Ce magistrat a rendu compte des plaidoiries dans le délibéré de la cour, composée de :
Monsieur Christophe ESTEVE, président de chambre
Madame Bénédicte UGUEN-LAITHIER, conseiller
Madame Florence DOMENEGO, conseiller
qui en ont délibéré,
M. Xavier DEVAUX, directeur de greffe
Les parties ont été avisées de ce que l’arrêt sera rendu le 13 Décembre 2024 par mise à disposition au greffe.
**************
FAITS ET PRÉTENTIONS DES PARTIES :
Selon contrat à durée indéterminée du 1er janvier 2015, M. [D] [G] a été engagé par la SAS SAPHIR INDUSTRIE en qualité d’opérateur de production, selon une relation régie par la convention collective de la bijouterie-joaillerie-orfèvrerie.
Le 5 avril 2022, M. [G] a sollicité une rupture conventionnelle de son contrat de travail, demande à laquelle l’employeur n’a pas donné suite lors de l’entretien organisé à cette fin le 7 avril 2022.
Le 14 avril 2022, M. [G] a quitté son poste de travail et n’a pas repris ce dernier malgré les courriers des 15 avril et 2 mai 2022 de l’emp1oyeur.
Le 15 juin 2022, M. [G] a été convoqué à un entretien préalable fixé au 4 juillet 2022 et a été mis pied à titre conservatoire le 22 juin 2022, en suite de son courrier du 18 juin 2022 par lequel il informait la SAS SAPHIR INDUSTRIE de son souhait de reprendre son poste le 23 juillet 2022 à 21 heures.

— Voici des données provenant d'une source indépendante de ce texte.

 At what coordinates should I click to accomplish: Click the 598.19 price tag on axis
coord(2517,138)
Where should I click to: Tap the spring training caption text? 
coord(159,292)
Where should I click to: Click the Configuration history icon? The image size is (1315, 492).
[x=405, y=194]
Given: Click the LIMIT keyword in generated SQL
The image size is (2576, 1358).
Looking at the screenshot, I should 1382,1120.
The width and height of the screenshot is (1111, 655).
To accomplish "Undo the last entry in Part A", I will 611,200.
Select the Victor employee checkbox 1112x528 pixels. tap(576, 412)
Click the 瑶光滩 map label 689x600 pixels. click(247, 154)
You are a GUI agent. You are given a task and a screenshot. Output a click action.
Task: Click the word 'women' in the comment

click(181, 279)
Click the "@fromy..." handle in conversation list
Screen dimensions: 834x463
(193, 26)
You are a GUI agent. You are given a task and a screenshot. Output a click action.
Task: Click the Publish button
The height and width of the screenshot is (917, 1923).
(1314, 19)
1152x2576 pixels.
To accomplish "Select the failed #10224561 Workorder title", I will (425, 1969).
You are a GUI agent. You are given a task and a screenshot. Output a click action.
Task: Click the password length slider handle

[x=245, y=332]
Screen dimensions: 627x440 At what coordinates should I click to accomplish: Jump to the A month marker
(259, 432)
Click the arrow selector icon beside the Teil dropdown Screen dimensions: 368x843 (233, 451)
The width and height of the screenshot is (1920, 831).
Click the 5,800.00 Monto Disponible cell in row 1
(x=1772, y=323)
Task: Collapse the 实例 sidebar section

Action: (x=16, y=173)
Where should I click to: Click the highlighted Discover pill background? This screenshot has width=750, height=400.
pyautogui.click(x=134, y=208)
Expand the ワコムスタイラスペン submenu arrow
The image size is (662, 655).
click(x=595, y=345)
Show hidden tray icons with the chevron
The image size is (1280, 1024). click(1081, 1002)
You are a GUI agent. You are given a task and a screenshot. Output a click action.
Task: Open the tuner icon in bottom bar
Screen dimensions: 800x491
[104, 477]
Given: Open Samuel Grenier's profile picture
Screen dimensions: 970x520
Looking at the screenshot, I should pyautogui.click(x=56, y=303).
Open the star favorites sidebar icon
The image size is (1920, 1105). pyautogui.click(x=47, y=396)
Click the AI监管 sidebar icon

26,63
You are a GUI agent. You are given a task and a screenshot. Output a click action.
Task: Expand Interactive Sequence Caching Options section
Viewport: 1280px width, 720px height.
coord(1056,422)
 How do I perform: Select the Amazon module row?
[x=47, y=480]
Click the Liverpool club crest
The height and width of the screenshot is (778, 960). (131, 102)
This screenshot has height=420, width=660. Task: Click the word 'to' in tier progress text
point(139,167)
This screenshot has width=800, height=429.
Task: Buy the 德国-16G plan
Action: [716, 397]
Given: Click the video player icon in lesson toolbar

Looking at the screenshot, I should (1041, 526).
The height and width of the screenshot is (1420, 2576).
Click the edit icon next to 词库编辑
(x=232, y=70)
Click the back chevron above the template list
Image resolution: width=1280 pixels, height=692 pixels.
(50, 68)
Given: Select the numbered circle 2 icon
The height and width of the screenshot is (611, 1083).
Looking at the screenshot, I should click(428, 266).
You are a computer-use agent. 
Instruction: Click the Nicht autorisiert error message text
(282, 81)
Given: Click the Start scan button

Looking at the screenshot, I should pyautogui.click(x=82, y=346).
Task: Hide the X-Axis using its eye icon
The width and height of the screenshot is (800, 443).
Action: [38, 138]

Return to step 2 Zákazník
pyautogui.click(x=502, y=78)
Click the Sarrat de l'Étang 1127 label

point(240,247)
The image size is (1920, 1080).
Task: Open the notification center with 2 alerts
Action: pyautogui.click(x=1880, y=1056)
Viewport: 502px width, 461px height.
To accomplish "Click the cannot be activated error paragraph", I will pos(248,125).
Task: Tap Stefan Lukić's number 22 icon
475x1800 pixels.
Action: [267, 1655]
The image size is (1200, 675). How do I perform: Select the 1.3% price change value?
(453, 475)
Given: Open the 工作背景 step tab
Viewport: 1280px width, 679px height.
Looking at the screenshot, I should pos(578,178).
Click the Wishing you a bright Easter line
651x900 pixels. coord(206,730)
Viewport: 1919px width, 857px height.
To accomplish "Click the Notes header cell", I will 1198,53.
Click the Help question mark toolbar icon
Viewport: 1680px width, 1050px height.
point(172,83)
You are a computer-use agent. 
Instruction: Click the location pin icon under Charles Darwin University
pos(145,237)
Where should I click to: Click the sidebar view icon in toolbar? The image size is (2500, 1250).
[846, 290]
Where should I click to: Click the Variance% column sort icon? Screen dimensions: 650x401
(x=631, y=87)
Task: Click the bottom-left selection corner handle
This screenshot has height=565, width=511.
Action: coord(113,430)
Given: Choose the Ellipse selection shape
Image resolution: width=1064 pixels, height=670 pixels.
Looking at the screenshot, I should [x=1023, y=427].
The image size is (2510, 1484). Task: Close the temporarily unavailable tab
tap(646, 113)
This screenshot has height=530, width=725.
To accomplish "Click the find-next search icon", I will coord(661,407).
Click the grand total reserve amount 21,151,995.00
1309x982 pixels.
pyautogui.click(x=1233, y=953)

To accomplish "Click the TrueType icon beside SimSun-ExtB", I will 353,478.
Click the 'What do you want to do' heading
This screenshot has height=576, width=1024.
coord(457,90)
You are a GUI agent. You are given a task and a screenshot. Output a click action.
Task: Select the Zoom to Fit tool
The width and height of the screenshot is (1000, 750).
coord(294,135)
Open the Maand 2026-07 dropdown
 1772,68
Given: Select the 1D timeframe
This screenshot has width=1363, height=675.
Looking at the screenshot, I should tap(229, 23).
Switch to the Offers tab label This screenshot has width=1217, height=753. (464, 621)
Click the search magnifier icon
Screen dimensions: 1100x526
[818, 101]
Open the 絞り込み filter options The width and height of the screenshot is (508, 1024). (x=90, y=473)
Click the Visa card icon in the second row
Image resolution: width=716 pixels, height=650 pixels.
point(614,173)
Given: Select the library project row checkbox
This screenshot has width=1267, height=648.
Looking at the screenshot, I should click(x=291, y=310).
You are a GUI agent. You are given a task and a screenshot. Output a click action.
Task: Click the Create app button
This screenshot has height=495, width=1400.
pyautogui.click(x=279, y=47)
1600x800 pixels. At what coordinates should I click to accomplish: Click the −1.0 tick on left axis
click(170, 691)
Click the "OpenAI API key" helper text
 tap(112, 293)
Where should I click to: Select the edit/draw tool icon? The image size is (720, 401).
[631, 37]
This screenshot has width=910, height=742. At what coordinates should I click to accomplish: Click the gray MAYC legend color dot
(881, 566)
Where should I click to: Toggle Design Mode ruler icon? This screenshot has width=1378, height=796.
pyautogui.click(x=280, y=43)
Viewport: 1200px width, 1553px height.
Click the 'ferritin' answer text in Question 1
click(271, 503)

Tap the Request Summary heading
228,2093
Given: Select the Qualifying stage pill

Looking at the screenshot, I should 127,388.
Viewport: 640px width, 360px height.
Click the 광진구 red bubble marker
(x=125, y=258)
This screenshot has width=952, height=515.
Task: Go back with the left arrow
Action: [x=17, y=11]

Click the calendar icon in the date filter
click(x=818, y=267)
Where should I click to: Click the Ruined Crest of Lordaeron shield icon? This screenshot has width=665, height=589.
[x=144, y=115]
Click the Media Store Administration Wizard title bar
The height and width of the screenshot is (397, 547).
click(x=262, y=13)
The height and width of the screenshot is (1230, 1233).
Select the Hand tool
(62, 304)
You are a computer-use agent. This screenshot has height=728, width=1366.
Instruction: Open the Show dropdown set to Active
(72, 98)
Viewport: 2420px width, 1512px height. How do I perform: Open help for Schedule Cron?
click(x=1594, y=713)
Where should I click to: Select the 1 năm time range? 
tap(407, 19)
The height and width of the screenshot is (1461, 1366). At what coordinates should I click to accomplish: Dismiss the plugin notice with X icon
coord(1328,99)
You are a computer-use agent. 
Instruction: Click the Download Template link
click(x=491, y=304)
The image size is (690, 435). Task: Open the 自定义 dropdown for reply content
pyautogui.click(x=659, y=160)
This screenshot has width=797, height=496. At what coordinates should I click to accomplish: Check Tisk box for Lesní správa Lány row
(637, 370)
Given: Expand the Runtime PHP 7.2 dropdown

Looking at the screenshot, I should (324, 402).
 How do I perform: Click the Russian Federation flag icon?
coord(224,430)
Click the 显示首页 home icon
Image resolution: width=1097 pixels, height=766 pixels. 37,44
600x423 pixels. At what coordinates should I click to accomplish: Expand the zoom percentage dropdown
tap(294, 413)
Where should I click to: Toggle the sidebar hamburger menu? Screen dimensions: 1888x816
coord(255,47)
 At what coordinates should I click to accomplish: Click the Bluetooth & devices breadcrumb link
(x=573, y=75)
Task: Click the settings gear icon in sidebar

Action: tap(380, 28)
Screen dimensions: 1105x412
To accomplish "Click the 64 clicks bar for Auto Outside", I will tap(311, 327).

Le 19 juillet 2022, M. [G] a été licencié pour faute grave, l’employeur lui reprochant l’abandon délibéré de son poste de travail depuis le 14 avril 2022 et l’atteinte ainsi portée à la bonne marche de l’entreprise.
Le 2 août 2022, M. [G] a sollicité de voir préciser les motifs de son licenciement à son employeur, qui y a répondu dans sa correspondance du 30 août 2022.
Contestant les motifs de la rupture, M. [D] [G] a saisi le 5 septembre 2022 le conseil de prud’hommes de Lons-le-Saunier aux fins de voir dire sans cause réelle et sérieuse le licenciement et d’obtenir diverses indemnisations.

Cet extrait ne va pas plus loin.